#### [Excerpt]
-------
If we asked tourists visiting Tenerife what the most sought-after product in the 17th century was, few would guess that wine made the island thrive for almost three centuries. It wasn't only the locals who profited from it —merchants, adventurers and pirates traded with Malvasía and Vidueños (wines made from other varieties) on their way to the American colonies and England.
These days, the Canaries’ most valued asset is not wine but the sun, which attracts millions of visitors to its seven islands and has become the archipelago’s main money-spinner. Despite taking a secondary role, viticulture is the main farming activity in all of the islands accounting for 44% of the agricultural land.
A good deal of the fruity whites and red blends made from foreign varieties which are churned in the ten Canary Islands appellations are of little interest and are destined for domestic consumption, but there is a bunch of producers wishing to let the world know about the region’s spectacular wine heritage, with vines plunging down towards the Atlantic, covering slopes guarded by volcanoes on picture-postcard sceneries.
-------
#### [Tasks to perform]
[a] For the passage on Canary Islands wine, decide whether each statement agrees with it: (i) viticulture accounts for 44% of the agricultural land in the islands; (ii) wine made Tenerife thrive for almost five centuries; (iii) the archipelago has seven islands. Answer yes or no for each and quote the deciding words.
[b] Return, word for word, the stretch of the passage on Canary Islands wine from "If we asked" to "colonies and England.".
-------
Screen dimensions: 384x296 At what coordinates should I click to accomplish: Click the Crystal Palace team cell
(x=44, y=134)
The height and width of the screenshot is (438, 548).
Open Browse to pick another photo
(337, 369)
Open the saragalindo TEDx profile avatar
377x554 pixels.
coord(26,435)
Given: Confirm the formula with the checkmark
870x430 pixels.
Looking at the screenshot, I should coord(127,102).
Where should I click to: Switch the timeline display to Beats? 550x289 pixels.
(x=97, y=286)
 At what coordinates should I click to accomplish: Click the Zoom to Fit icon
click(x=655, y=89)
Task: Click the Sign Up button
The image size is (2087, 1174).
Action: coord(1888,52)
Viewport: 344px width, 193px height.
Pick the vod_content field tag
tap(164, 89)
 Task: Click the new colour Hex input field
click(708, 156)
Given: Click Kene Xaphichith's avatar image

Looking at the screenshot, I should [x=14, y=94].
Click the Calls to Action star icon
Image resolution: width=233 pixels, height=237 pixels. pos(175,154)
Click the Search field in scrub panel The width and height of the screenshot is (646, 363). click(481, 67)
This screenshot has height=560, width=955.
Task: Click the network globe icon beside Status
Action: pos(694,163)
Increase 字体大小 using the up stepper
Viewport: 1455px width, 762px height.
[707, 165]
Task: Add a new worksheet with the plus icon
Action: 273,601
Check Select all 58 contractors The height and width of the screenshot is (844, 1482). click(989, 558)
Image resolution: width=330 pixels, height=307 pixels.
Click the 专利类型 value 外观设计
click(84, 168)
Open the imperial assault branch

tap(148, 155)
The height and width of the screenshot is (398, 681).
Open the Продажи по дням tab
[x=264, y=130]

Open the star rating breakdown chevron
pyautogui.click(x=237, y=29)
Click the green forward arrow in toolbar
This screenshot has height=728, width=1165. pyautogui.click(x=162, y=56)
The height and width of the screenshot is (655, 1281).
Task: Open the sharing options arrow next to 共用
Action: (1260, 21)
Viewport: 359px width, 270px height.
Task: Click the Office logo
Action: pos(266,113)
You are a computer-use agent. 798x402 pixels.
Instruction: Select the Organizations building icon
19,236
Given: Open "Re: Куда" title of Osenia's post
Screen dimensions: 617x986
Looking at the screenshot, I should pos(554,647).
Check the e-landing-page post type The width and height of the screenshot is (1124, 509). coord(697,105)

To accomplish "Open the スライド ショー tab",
-------
#### [Solution list]
[a]
(i) Yes: "viticulture is the main farming activity in all of the islands accounting for 44% of the agricultural land"
(ii) No: "wine made the island thrive for almost three centuries"
(iii) Yes: "attracts millions of visitors to its seven islands"

[b]
If we asked tourists visiting Tenerife what the most sought-after product in the 17th century was, few would guess that wine made the island thrive for almost three centuries. It wasn't only the locals who profited from it —merchants, adventurers and pirates traded with Malvasía and Vidueños (wines made from other varieties) on their way to the American colonies and England.